International PCT application WO 98/07049, assigned to Geo-Services, the
disclosure of which is incorporated herein by reference, describes and
discloses state of the art seismic technology applicable for gathering
data relevant to a producing reservoir. The publication discloses a
reservoir monitoring system comprising: a plurality of permanently coupled
remote sensor nodes, wherein each node comprises a plurality of seismic
sensors and a digitizer for analog signals; a concentrator of signals
received from the plurality of permanently coupled remote sensor nodes; a
plurality of remote transmission lines which independently connect each of
the plurality of remote sensor nodes to the concentrator, a recorder of
the concentrated signals from the concentrator, and a transmission line
which connects the concentrator to the recorder. The system is used to
transmit remote data signals independently from each node of the plurality
of permanently coupled remote sensor nodes to a concentrator and then
transmit the concentrated data signals to a recorder. Such advanced
systems of gathering seismic data may be used in the reservoir management
system of the present invention as disclosed hereinafter in the Detailed
Description section of the application.
Historically, down hole data and surface production data has been analyzed
by pressure transient and production analysis. Presently, a number of
commercially available computer programs such as Saphir and PTA are
available to do such an analysis. The pressure transient analysis
generates output data well known in the art, such as permeability-feet,
skin, average reservoir pressure and the estimated reservoir boundaries.
Such reservoir parameters may be used in the reservoir management system
of the present invention.
In the past and present, geoscientists, geologists and geophysicists
(sometimes in conjunction with reservoir engineers) analyzed well log
data, core data and SDL data. The data was and may currently be processed
in log processing/interpretation programs that are commercially available,
such as Petroworks and DPP. Seismic data may be processed in programs such
as Seisworks and then the log data and seismic data are processed together
and geostatistics applied to create a geocellular model.
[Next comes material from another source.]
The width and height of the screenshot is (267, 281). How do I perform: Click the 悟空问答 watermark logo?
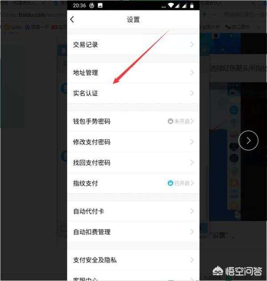(x=238, y=271)
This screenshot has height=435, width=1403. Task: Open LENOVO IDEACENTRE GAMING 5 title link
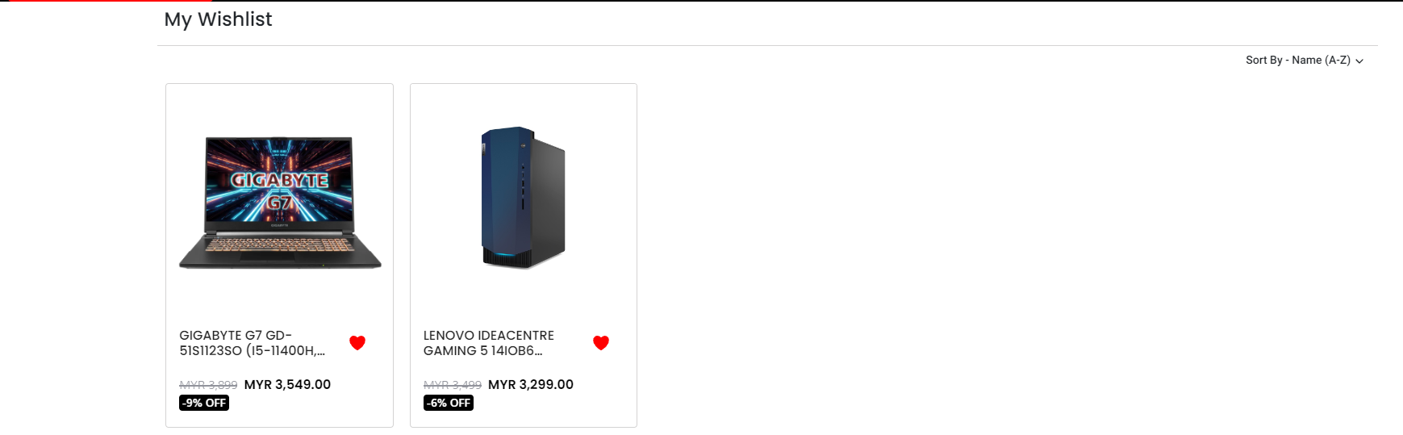tap(489, 343)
Presently, reservoir engineers may use reservoir simulators such as VIP or
Eclipse to analyze the reservoir. Nodal analysis programs such as WEM,
Prosper and Openflow have been used in conjunction with material balance
programs and economic analysis programs such as Aries and ResEV to
generate a desired field wide production forecast. Once the field wide
production has been forecasted, selected wells may be produced at selected
rates to obtain the selected forecast rate. Likewise, such analysis is
used to determine field wide injection rates for maintenance of reservoir
pressure and for water flood pattern development. In a similar manner,
target injection rates and zonal profiles are determined to obtain the
field wide injection rates.
It is estimated that between fifty and seventy percent of a reservoir
engineer's time is spent manipulating data for use by each of the computer
programs in order for the data gathered and processed by the disparate
programs (developed by different companies) to obtain a resultant output
desired field wide production forecast. Due to the complexity and time
required to perform these functions, frequently an abbreviated incomplete
analysis is performed with the output used to adjust a surface choke or
recomplete a well for better reservoir performance without knowledge of
how such adjustment will affect reservoir management as a whole.
SUMMARY OF THE INVENTION
The present invention comprises a field wide management system for a
petroleum reservoir on a real time basis. Such a field wide management
system includes a suite of tools (computer programs) that seamlessly
interface with each other to generate a field wide production and
injection forecast. The resultant output of such a system is the real time
control of downhole production and injection control devices such as
chokes, valves and other flow control devices and real time control of
surface production and injection control devices. Such a system and method
of real time field wide reservoir management provides for better reservoir
management, thereby maximizing the value of the asset to its owner.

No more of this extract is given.